The Chicago police officer charged with first-degree murder in the shooting death of Laquan McDonald entered a not-guilty plea at his arraignment Tuesday.
Jason Van Dyke appeared for the first time in front of Cook County Judge Vincent Gaughan, who was assigned to hear his case. His lawyer, Daniel Herbert, entered the plea at a brief hearing, notable primarily for the crush of reporters and a television camera present in the courtroom.
Van Dyke, 37, posted the required 10 percent of a $1.5 million bond and was freed from Cook County Jail last month. He was indicted earlier this month on six counts of first-degree murder and one count of official misconduct for fatally shooting McDonald.
Gaughan, a former public defender, has heard many of the county’s most high-profile criminal cases, including the 2008 trial of singer R. Kelly, who was acquitted of child pornography charges, and the trials of James Degorski and Juan Luna, both convicted of the 1993 mass murder of seven people at a Brown’s Chicken.
The longtime judge is known for keeping an especially tight rein on his courtroom, which during the R. Kelly trial meant numerous closed-door meetings with attorneys that remained secret, over media objections, until the trial ended. He traveled years ago to California to learn from court officials there how they handled the onslaught of public and media attention during the Michael Jackson molestation trial. He said repeatedly in the run-up to the R. Kelly trial that his primary concern was for a “fair trial” and other concerns are “secondary.”
Although Van Dyke’s attorney has not indicated whether his client will select a jury or bench trial, Chicago police officers have historically chosen to have their cases directly heard by a judge, which would place Gaughan in a crucial role.
On Tuesday, Van Dyke answered “here” when his name was called and walked before Judge LeRoy Martin Jr., the presiding judge at the Leighton Criminal Court Building. Martin instructed a clerk to run Van Dyke’s name through a program to randomly assign his case to a trial judge. A few seconds later, the clerk said Gaughan’s courtroom had been selected.
There was a brief recess while Van Dyke consulted with Herbert before they returned to the bench and told Martin they would remain with Gaughan as the trial judge. All defendants have the option to have their case reassigned once to another judge.
Gaughan met with Herbert and prosecutors in chambers for about 17 minutes to discuss how the case will move forward.

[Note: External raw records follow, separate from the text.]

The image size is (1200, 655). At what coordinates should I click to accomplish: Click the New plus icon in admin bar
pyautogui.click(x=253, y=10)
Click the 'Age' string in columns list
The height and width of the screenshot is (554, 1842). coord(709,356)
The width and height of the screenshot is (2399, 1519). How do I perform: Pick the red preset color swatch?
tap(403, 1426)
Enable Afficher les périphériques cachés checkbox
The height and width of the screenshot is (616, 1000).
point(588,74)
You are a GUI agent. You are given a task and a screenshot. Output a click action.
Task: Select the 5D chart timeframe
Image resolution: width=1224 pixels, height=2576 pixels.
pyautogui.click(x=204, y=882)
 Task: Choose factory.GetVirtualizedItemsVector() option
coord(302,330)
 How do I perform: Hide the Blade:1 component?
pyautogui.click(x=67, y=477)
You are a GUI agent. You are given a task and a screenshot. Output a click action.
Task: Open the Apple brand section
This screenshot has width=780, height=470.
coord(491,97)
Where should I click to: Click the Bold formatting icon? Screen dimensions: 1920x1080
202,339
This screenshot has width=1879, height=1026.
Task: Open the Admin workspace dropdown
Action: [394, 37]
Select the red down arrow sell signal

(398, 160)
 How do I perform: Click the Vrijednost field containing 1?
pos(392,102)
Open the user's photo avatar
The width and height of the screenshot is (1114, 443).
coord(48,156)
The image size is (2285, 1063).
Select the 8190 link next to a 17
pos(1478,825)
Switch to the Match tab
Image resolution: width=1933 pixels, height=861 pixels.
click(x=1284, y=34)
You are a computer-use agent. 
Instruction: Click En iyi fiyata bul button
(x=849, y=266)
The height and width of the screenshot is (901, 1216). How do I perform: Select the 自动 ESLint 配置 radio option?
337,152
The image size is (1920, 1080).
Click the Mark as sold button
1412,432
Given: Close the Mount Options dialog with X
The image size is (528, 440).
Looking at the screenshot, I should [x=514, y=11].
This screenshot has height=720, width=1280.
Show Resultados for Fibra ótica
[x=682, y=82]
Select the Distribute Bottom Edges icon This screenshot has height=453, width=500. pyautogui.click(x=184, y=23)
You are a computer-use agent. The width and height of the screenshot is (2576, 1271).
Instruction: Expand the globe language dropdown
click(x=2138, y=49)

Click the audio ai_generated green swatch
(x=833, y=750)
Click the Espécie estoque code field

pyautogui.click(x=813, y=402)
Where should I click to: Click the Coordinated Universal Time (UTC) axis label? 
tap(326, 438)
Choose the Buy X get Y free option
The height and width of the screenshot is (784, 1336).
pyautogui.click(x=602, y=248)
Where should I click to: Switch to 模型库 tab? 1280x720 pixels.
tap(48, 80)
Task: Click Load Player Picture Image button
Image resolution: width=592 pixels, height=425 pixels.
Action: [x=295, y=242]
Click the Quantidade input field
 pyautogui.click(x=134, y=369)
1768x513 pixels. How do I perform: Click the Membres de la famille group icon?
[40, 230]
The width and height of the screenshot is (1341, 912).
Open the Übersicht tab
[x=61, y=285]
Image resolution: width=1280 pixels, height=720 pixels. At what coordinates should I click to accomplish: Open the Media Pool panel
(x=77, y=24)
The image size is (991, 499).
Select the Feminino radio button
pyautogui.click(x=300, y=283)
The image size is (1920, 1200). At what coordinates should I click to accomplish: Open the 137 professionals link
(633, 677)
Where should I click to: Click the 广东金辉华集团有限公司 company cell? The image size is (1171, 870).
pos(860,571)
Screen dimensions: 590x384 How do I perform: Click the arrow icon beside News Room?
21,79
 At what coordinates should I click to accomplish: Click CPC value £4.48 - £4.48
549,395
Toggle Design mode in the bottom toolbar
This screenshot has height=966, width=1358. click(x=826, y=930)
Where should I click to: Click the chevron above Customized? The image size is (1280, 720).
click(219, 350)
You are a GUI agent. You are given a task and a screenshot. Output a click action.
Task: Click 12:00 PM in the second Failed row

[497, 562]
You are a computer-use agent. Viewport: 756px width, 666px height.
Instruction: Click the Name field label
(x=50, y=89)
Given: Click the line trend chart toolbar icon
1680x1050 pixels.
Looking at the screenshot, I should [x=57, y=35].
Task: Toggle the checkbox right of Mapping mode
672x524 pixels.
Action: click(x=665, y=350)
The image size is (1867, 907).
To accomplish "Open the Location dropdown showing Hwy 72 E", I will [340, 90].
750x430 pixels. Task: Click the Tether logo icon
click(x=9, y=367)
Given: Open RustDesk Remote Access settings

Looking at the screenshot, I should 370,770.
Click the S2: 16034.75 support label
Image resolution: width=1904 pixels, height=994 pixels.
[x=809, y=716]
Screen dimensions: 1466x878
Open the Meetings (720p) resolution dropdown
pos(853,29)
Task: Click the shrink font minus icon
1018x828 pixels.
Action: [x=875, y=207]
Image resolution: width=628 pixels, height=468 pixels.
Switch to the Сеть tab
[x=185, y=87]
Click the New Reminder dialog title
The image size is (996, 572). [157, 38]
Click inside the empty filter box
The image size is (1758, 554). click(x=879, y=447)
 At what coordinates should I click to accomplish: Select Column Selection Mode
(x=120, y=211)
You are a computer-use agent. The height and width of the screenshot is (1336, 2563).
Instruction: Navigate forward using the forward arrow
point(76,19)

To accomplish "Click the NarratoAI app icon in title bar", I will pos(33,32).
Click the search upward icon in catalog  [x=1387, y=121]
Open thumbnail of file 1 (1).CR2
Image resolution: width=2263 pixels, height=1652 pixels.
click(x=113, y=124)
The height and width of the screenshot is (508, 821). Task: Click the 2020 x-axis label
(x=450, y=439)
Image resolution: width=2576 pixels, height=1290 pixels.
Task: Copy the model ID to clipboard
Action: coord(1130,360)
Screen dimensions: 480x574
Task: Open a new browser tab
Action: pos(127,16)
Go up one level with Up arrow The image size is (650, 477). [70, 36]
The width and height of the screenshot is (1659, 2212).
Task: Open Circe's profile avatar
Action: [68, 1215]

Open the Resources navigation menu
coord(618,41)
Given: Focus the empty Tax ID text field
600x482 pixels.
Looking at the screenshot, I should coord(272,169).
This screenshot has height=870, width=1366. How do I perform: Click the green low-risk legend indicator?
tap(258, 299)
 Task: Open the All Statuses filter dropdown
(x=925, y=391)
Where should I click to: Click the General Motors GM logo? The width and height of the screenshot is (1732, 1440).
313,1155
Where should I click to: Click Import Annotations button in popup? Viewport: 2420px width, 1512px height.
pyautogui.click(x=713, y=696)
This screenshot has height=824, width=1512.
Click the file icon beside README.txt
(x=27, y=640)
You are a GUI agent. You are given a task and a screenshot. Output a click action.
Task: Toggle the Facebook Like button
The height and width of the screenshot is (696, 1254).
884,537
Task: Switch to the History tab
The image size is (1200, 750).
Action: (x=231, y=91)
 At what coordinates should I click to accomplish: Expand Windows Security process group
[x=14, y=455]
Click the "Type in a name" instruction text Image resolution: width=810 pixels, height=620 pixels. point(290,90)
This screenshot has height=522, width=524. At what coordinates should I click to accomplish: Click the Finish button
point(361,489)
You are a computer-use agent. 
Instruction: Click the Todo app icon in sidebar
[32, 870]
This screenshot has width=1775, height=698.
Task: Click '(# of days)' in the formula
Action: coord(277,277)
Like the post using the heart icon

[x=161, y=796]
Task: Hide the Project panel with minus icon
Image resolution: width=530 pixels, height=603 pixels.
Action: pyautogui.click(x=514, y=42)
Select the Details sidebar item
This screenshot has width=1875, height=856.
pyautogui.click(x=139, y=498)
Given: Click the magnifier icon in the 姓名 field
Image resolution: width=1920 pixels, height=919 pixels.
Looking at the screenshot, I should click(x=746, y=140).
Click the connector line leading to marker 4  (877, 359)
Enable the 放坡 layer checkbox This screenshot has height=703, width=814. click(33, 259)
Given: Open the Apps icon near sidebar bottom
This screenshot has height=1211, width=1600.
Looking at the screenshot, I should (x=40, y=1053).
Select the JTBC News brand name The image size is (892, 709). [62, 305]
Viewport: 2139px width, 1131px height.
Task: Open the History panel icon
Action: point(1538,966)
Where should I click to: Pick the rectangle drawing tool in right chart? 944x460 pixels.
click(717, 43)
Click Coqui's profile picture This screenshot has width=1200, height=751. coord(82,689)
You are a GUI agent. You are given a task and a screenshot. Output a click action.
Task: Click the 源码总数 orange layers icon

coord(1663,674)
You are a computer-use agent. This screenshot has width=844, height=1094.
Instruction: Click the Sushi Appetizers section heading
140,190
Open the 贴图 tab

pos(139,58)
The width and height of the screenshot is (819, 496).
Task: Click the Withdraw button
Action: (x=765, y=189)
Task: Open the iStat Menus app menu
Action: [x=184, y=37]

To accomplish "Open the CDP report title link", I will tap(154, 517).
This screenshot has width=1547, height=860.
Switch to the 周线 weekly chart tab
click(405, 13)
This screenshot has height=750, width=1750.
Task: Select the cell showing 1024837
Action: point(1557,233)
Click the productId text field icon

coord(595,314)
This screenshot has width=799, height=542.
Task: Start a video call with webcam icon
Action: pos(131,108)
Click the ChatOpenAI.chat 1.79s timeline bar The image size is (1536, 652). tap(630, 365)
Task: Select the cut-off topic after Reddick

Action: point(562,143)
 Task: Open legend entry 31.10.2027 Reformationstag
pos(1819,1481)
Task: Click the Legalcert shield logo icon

“My plan is, we’re going to do this like the other high-profile cases,” said Gaughan, once he and the attorneys had returned to the courtroom. There will be regular court appearances, as well as in-chambers meetings with the attorneys, he said.
The judge’s six-year term expires next year, meaning he would need approval from 60 percent of voters to keep his seat on the bench. The retention vote is likely to happen before Van Dyke’s trial — first-degree murder cases rarely go to trial in Cook County within a year.
Gaughan, who has been on the bench since 1991, was most recently recommended for retention in 2010 by the Judicial Performance Commission of Cook County, which cited his smarts and case-management skills but noted “criticism with regard to his temper, particularly as directed toward attorneys in his courtroom.”
McDonald’s great-uncle Marvin Hunter told reporters after court that he was asking for the entire trial to be televised in order to hold public officials accountable.
“We now believe that it would be in the best interest of fairness and justice in this case if it was televised from gavel to gavel because we really believe that there is a culture in the county of Cook, with the Police Department and the criminal justice system, where police feel comfortable with murdering African-American people,” Hunter said.
He said the shootings last weekend of Quintonio LeGrier, 19, and his 55-year-old neighbor Bettie Jones show Chicago police officers continue to “have some sense of comfortability within yourself to believe you can do this without any kind of recourse.”
Although one judge said Tuesday’s hearing could be recorded, the arraignment was not documented by the sole cameraman present, apparently because of confusion over whether Gaughan allowed it.
Van Dyke’s attorney told reporters he has no opinion yet on whether the trial should be televised and said he has not yet decided if he will ask that the trial be moved to a location outside Cook County. He had previously said Mayor Rahm Emanuel’s repeated comments about the case and Van Dyke was “Exhibit A” for the need for the change.
Herbert said prosecutors turned over to him today a first batch of evidence in the case, including transcripts and video of the shooting.
“He’s doing OK, he’s hanging in there,” Herbert said of Van Dyke. “He wants his story to get out so that people don’t see him as this coldblooded killer, but that’s what the trial is for.”
The case has created a firestorm after the release last month of a dash-cam video showing Van Dyke shooting McDonald 16 times within seconds of stepping out of his police car as the black teen moved away from the white officer.
Van Dyke’s lawyer has said the veteran officer feared for his life when he shot McDonald on a Southwest Side street in October 2014.
The indictment against Van Dyke marked the first time a Chicago police officer has been charged with first-degree murder for an on-duty fatality in nearly 35 years.
The Police Department suspended Van Dyke without pay after he was charged. Van Dyke had been placed on paid desk duty after the shooting last year.